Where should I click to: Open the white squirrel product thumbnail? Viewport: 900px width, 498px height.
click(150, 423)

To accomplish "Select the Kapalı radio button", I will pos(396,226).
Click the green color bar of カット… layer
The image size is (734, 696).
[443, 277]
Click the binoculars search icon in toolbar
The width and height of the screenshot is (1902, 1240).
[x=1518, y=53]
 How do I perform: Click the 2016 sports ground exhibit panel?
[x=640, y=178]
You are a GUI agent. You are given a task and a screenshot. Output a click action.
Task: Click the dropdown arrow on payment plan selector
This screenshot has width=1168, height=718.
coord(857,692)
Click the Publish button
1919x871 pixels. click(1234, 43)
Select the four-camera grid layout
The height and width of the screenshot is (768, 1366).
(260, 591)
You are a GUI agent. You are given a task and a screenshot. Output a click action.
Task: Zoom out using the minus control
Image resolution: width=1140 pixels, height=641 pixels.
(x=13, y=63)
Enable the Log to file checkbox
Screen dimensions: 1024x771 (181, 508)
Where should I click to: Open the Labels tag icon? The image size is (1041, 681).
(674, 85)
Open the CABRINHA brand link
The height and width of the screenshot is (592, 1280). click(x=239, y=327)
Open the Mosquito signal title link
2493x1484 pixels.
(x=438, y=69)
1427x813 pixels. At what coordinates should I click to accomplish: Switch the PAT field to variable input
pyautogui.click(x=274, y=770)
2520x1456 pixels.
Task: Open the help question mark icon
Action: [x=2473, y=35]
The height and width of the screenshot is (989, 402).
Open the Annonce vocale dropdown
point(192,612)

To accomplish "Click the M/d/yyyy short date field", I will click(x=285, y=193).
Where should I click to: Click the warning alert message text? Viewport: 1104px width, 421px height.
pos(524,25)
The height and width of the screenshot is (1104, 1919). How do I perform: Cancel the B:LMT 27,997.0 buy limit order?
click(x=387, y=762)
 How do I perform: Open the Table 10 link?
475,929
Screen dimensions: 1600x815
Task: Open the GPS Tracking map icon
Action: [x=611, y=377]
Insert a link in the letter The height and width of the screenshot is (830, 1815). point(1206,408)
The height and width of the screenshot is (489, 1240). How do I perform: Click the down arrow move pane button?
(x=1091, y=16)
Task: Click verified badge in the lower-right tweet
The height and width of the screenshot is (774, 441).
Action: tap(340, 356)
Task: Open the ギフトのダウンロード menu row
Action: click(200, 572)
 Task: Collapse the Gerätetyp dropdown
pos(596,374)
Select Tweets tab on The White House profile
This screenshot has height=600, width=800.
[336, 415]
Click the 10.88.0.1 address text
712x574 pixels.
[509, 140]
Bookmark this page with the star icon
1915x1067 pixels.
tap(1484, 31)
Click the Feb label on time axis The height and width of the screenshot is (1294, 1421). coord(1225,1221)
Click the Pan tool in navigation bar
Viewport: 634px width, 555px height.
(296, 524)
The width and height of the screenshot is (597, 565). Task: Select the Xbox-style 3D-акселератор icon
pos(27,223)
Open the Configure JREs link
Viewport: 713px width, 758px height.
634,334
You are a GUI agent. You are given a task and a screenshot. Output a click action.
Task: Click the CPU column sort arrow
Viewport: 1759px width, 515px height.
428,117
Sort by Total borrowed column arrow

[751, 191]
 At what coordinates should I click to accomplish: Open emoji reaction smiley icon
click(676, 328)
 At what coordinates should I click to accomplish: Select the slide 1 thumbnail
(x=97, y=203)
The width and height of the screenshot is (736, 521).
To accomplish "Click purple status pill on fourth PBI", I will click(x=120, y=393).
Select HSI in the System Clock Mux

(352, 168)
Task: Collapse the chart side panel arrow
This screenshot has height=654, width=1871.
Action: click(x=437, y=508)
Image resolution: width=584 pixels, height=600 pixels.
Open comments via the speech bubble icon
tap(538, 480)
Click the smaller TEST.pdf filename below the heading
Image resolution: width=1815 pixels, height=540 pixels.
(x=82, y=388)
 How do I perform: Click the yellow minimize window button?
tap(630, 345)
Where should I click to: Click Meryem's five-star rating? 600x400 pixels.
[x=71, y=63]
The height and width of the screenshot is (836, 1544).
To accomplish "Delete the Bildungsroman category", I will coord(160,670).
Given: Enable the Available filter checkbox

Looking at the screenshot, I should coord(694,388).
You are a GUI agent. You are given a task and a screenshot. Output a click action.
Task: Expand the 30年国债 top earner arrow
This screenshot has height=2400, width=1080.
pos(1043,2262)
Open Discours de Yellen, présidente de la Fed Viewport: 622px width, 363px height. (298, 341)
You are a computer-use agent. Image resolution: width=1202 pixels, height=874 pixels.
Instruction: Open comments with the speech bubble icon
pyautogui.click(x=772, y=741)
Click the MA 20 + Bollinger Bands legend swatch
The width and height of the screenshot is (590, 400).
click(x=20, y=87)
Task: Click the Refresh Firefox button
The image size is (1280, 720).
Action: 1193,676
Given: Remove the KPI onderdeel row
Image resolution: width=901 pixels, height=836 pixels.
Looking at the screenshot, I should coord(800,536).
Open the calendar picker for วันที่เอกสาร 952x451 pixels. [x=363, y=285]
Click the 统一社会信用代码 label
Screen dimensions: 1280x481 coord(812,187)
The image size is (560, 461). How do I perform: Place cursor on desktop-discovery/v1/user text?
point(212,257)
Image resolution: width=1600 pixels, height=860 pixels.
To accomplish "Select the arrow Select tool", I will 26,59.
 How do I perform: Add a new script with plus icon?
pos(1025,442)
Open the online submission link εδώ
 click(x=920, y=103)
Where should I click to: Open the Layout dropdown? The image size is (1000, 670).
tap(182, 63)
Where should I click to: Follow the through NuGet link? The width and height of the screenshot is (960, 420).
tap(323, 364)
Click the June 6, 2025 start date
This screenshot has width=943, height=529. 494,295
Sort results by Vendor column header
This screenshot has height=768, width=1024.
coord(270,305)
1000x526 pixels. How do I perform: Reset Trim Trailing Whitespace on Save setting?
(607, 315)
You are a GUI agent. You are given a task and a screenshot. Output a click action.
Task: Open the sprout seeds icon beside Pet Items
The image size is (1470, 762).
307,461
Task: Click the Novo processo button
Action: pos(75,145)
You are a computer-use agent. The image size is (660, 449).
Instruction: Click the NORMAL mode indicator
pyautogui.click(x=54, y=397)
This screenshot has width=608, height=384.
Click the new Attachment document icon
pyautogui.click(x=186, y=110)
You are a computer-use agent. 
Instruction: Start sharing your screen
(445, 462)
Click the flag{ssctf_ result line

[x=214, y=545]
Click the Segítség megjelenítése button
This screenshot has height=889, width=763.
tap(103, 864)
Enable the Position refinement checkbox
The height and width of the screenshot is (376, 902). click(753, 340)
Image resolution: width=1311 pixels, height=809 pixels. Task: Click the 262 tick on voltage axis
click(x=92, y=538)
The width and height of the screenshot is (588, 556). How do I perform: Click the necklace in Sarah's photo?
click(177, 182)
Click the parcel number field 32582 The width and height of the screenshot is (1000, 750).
============
Filter the lines above so that only those with the string "computer" remain, then copy them.

__COMPLETED TASK__:
You are a computer-use agent. Image resolution: width=1202 pixels, height=874 pixels.
You are a computer-use agent. The image size is (660, 449).
You are a computer-use agent. 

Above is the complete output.